Le parquet national antiterroriste (Pnat) demande que 14 personnes soient jugées après l'assassinat le 16 octobre 2020 de Samuel Paty, professeur d'histoire-géographie décapité par un islamiste radicalisé abattu dans la foulée par la police, a appris l'AFP vendredi 7 avril, de source proche du dossier.
Pour cet acte qui avait suscité un immense émoi en France et à l'étranger, le Pnat demande que l'infraction la plus grave, complicité d'assassinat terroriste, soit retenue seulement pour deux amis de l'assaillant Abdoullakh Anzorov. Azim E. et Naïm B. ont accompagné Anzorov pour acheter un couteau. Le second était allé avec lui jusqu'au collège de Conflans-Sainte-Honorine.
Brahim Chnina, père d'une collégienne visée par une exclusion pour indiscipline et qui prétendait avoir assisté au cours, et le sulfureux militant islamiste Abdelhakim Sefrioui, auteurs de vidéos sur les réseaux sociaux qui avaient attisé la polémique, avaient été mis en examen pour complicité, tout comme Priscilla M., trentenaire convertie à l'islam, en lien sur Twitter avec l'assassin les jours précédant l'attaque.
Mais pour ces trois personnes, comme pour trois autres adultes, le Pnat demande finalement un procès, également aux assises, pour association de malfaiteurs terroriste criminelle, selon la source proche du dossier. Le ministère public demande par ailleurs un procès devant le tribunal pour enfants pour cinq collégiens pour association de malfaiteurs en vue de préparer des violences aggravées, un délit. Le Pnat requiert que la collégienne à l'origine de l'affaire comparaisse également devant ce tribunal pour dénonciation calomnieuse, toujours selon la source proche du dossier.

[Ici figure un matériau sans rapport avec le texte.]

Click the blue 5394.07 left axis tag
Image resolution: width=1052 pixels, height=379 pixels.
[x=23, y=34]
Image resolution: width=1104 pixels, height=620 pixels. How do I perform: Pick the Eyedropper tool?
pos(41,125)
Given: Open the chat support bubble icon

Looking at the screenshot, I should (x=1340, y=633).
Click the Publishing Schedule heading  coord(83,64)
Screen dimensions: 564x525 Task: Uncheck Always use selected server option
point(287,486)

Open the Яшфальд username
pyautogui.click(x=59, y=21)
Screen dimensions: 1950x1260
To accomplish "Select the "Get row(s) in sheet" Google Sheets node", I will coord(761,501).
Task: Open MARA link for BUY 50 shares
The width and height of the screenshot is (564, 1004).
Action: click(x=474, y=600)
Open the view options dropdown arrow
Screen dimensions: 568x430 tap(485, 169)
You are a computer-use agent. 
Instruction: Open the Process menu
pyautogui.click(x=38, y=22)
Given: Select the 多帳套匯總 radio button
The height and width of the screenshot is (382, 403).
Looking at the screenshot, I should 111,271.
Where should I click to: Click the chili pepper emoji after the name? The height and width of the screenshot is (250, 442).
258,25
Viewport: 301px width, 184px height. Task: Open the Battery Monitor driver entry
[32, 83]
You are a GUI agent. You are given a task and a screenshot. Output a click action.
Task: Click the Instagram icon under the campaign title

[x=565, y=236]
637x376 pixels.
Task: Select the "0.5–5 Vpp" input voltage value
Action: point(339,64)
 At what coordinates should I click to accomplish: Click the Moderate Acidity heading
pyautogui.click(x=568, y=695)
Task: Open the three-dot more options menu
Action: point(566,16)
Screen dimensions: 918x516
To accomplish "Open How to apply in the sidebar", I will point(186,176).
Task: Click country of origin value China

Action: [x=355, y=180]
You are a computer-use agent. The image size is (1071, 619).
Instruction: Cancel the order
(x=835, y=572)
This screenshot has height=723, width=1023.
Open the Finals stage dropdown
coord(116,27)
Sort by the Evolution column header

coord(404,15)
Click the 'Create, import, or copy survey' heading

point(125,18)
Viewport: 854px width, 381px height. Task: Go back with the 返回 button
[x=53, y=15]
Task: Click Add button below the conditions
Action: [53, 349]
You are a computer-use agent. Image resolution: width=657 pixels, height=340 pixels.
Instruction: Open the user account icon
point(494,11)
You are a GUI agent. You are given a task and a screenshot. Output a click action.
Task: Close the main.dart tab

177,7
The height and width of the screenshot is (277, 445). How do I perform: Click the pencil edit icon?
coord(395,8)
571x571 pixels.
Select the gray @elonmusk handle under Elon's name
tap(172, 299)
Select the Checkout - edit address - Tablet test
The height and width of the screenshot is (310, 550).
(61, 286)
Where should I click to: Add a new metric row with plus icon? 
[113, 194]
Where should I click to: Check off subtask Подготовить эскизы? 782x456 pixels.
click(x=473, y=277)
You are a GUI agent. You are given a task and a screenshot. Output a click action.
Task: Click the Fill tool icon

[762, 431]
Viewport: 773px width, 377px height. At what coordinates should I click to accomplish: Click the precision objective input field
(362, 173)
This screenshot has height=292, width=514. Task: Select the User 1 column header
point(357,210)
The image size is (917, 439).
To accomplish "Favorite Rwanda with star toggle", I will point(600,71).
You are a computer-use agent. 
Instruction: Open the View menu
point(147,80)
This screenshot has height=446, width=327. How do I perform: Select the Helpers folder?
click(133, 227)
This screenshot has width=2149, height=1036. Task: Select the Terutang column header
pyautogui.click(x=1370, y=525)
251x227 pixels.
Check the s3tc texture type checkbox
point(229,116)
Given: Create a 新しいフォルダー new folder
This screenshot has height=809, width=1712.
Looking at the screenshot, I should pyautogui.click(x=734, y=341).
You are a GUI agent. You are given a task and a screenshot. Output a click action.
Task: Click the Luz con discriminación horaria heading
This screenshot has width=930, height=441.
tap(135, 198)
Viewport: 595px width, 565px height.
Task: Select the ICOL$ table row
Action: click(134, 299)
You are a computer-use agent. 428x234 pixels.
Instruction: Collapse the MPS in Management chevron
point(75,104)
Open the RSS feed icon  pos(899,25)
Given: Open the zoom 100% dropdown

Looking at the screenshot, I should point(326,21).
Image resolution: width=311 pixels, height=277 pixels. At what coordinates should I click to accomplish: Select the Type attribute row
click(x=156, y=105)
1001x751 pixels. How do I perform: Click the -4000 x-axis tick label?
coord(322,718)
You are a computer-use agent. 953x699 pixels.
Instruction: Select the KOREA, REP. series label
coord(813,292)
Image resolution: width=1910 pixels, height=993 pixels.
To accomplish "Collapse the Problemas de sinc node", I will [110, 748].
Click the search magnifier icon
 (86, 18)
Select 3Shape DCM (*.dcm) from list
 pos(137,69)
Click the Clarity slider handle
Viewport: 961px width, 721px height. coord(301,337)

Quelques jours avant sa mort, Samuel Paty était très inquiet
Le rapport d'enquête dévoilé par nos confrères du Parisien en novembre dernier, relevait que l'enquête avait démontré la "vive inquiétude ressentie" par le professeur avant son assassinat le 16 octobre 2020 dans les Yvelines "devant l'ampleur et l'agressivité de la polémique" qui le visait, selon un rapport d'enquête.
Dans ce "rapport de synthèse" final de la Sdat (Sous-direction anti-terroriste) daté du 28 juin, un enquêteur résume les investigations sur l'assassinat du professeur d'histoire-géographie de 47 ans, poignardé puis décapité près de son collège à Conflans-Sainte-Honorine (Yvelines) par Abdoullakh Anzorov, réfugié russe d'origine tchétchène, tué peu après par la police. Le jeune homme de 18 ans, radicalisé, lui reprochait d'avoir montré en classe des caricatures de Mahomet.
Dans un message audio en russe, Abdoullakh Anzorov avait revendiqué son geste en se félicitant d'avoir "vengé le prophète". Il avait pris connaissance de la polémique visant le professeur quelques jours plus tôt via les réseaux sociaux, où avaient été diffusées des vidéos de Brahim Chnina, le père d'une collégienne visée par une exclusion pour indiscipline et qui prétendait avoir assisté au cours, et du militant islamiste Abdelhakim Sefrioui.
Selon le rapport, Samuel Paty "s'en ouvrait à au moins deux collègues, à qui il demandait de le véhiculer au collège et/ou à son domicile" deux jours avant les faits. Ce même 14 octobre 2020, selon le rapport, il effectuait des recherches internet "sur lui-même et la polémique dont il faisait l'objet", d'après son historique de navigation, et aussi "sur la définition juridique d'une menace à l'ordre public". D'après la vidéosurveillance, le jour des faits, Samuel Paty a "rabattu la capuche de son manteau sur la tête dès sa sortie de l'établissement, pour potentiellement se dissimuler", note le rapport. Les enquêteurs retrouveront "un marteau" dans son sac à dos "sans qu'il n'ait été possible de déterminer l'usage auquel il était destiné".
Dans ce dossier, quatorze personnes sont mises en examen. Après une plainte de proches de Samuel Paty, une autre enquête a été ouverte en avril 2022 par le parquet de Paris pour non-assistance à personne en péril et non empêchement de crime. Leur avocate Me Virginie Le Roy avait pointé des "fautes (...) tant du côté de l'Education nationale que du côté du ministère de l'Intérieur".